SELECTION =

----

LigninBuilder User's Guide.

This is the README/User Guide for LigninBuilder, a program to build 3D lignin structures from topological libraries.

Installation

The easiest way to install the VMD plugin aspect of LigninBuilder is to download this repository, and make VMD aware of its existence. Downloading the repository can be done via git clone or zip file downloads available at github. The downloaded repository is assumed to be in your home directory, which for the purposes of this example, we will call /home/user/LigninBuilder. Once downloaded, we append the plugin directory to the auto_path tcl variable within VMD, so that the plugin can be found. In the TkConsole, this is done via the following commands: tcl lappend auto_path /home/user/LigninBuilder/LigninBuilderPlugin package require ligninbuilder If package require ligninbuilder returns a version number, the plugin is loaded successfully, and can be used to generate lignin structures from lignin libraries. To install LigninBuilder so that it is recognized every time VMD starts, the lappend auto_path line should be added to your .vmdrc file, which contains configuration and settings information for VMD. For more information about .vmdrc files, please see the VMD userguide (scroll down towards the end of the page).

Usage

Once installed, the typical workflow is to build the lignin structures starting from an existing library, and subsequently minimizing the structures. An example using the included library for miscanthus is done as follows in VMD's TkConsole: tcl package require ligninbuilder ::ligninbuilder::buildfromlibrary "/home/user/LigninBuilder/libraries/Miscanthus Library.txt" Miscanthus ::ligninbuilder::minimizestructures Miscanthus namd2 "+p8" This will create a directory "Miscanthus" in your current working directory, and fill it with 100 lignin structure .psf and .pdb files (numbered L0-L99). The last line then minimizes these structures using NAMD with 8 processors, overwriting the .pdb file generated in the first step.

There are several things that can go wrong when minimizing structures. 1. Missing NAMD executable. In the example above, namd2 is in the execution path. The QwikMD tutorial demonstrates how to install NAMD such that it is put into the path. Note that here I am assuming that namd2 is a CPU-only version. As of this writing in July 2025, there is a bug in the gridforce implementation in namd3. Some structures will minimize fine with NAMD3, and some won't. My recommendation is to use NAMD 2.14-multicore downloaded directly from the UIUC website. While in namd3 ~~(which you could also use)~~ implements many of the features LigninBuilder needs on the GPU, that is not true in namd2, and you'll get an error message if you use a GPU build of namd2. 2. Missing force field term for your topology. The parameterized force field did not take into account new terms that might be required when adjacent linkages change atom types. For the included libraries, the required terms are all found in /home/user/LigninBuilder/extraterms-par_lignin.prm, which was generated by finding the missing terms within the full list of psf files created. If you create a new arrangement we have not encountered, please see the determinemissingterms.py section to replace the extraterms-par_lignin.prm file.

Creating Lignin Models from a SMILES String

If creating a full library proves difficult, we have developed a prototype implementation that uses SMILES representation of lignin as input, found in smilesdemo. The implementation uses some ancilliary python scripts to facilitate substructure recognition and to determine what parameters might be missing due to unforseen linkages. It requires the following python libraries to be available, most of which are installable via pip:

• Numpy
• ParmEd
• RDKit
• weighted_levenshtein

Some of the commands below are specific to Unix-style operating systems. If you'd like to follow along explicitly on a windows operating system, try the Windows Subsystem for Linux, but otherwise some of these commands will need to be translated.

----

DATA ENTRIES =
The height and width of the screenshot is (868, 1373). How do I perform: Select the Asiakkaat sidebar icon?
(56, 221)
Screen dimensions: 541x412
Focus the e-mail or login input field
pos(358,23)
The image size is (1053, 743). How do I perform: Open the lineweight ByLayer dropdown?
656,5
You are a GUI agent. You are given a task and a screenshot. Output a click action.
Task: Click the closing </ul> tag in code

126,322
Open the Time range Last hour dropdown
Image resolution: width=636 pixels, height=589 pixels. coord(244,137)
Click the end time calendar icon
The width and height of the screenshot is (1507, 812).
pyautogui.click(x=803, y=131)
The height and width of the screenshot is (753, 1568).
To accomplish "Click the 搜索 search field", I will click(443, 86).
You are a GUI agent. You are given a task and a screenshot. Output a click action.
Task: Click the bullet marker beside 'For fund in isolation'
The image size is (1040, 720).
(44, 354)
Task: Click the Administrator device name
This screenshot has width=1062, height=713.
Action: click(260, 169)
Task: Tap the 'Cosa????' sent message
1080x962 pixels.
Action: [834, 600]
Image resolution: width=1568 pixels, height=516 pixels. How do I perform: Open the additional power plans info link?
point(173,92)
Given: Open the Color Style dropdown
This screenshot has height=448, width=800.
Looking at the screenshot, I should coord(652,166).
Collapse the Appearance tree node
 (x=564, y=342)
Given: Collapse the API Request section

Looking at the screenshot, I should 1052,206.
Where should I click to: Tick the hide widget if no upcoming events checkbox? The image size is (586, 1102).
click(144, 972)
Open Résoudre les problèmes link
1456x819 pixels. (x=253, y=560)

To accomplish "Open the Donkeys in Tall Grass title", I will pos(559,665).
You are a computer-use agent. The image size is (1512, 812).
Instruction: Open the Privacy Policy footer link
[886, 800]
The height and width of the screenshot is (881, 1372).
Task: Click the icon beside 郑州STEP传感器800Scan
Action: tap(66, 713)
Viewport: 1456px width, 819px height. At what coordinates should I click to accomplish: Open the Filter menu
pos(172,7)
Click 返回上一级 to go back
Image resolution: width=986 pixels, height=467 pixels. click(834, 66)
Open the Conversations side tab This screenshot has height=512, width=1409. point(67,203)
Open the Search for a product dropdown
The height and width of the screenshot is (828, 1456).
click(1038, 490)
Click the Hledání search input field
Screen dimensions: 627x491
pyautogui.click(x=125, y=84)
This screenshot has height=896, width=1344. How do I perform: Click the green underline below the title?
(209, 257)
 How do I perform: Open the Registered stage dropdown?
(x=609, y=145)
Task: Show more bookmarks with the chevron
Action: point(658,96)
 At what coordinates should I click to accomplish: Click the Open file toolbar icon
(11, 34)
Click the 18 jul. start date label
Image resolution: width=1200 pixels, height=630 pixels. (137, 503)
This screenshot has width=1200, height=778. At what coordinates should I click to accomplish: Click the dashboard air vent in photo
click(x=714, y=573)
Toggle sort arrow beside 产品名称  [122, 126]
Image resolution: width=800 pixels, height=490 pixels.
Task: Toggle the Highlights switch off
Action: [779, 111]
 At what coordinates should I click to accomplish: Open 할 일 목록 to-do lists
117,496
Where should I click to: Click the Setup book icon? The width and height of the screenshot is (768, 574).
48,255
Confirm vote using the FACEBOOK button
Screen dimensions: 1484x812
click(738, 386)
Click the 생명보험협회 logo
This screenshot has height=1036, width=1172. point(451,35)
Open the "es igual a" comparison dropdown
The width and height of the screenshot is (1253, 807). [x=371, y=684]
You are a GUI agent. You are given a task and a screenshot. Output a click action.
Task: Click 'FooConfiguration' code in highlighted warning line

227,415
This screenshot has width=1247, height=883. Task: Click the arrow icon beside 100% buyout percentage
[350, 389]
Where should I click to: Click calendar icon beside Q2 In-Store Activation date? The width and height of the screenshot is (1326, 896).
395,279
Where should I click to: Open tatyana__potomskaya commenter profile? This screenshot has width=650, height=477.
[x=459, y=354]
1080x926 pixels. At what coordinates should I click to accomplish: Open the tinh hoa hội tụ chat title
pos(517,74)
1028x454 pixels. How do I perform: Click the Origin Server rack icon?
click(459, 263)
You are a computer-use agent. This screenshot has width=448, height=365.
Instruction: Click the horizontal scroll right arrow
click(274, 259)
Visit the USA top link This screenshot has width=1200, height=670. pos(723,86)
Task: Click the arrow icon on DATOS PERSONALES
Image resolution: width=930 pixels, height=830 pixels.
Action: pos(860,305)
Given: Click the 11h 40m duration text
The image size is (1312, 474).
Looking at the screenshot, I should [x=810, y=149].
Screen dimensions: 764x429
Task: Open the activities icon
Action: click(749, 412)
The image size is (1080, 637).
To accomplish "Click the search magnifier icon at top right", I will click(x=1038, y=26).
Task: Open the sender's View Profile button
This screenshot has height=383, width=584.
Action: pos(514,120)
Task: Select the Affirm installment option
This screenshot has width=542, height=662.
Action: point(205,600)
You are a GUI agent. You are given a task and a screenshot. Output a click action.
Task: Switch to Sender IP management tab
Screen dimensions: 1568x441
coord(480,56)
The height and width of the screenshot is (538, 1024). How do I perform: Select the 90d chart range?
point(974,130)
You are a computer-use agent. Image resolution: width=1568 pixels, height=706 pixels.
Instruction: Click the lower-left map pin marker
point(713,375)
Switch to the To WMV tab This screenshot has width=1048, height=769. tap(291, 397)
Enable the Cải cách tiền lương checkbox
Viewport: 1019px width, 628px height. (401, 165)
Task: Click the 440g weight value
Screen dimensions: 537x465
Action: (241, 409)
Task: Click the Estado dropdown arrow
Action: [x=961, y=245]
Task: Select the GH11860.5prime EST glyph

----

PROBLEMS =
1) Render the rows from the one containing "Collapse the Appearance tree node" up to and including the one containing "Looking at the screenshot, I should 1052,206." as a numbered list, omitting blank lines.
2) Write the next part of the LigninBuilder guide, picking up after its last sentence.
The LigninBuilder guide and the rows were taken from unrelated sources.

THE RESPONSES =
1)
1. Collapse the Appearance tree node
2.  (x=564, y=342)
3. Given: Collapse the API Request section
4. Looking at the screenshot, I should 1052,206.

2)
We start in the smilesdemo directory by inspecting the demo.smiles file. Each line contains a SMILES string, which can be visualized in many different programs. There are three different lignin polymers specified. The first step is to create the instructions to create the lignin topology. This is done using the writepsfgen.py script: bash python writepsfgen.py This will create a psfgen.tcl file, which VMD can use to build the .psf files that represent the topology for each lignin polymer. This procedure uses RDKit to find substructures that match lignin fragments previously identified. Thus, there is no error checking whatsoever, and it is the user's responsibility to check the output for sanity at the end. In VMD's tkconsole, this script can be run via: tcl source psfgen.tcl This will create three .psf files, one for each lignin. Move these three files to a new folder output: bash mkdir output mv L*psf output Some of these polymers contain linkages and combinations that were not explicitly parameterized. We determine these parameters by analogy from the existing CGenFF and lignin force fields. bash python findmissingterms.py The script uses a weighted Levenshtein metric to penalize how "different" missing parameters are from existing parameters. The algorithm chooses values for these missing parameters by analogy from the closest set of existing parameters, and creates supplementary parameters in the file extraparameters.prm. Next, we assign coordinates to the psf files, again in the VMD TkConsole. tcl package require ligninbuilder ::ligninbuilder::makelignincoordinates output . The first argument is the input directory, and the second is the output directory relative to the input directory. The '.' signifies that the input and output directories should be the same. The extraparamters.prm file can be used as input to minimizestructures: tcl package require ligninbuilder ::ligninbuilder::minimizestructures output namd2 "+p8" "parameters extraparameters.prm \n parameters toppar/par_all36_cgenff.prm \n" The last argument is added into the NAMD configuration file right before minimization, and in this case serves to provide NAMD with the extra parameters it requires for the spirodienone. The minimized the structures will be in the output directory, and ready for further simulation.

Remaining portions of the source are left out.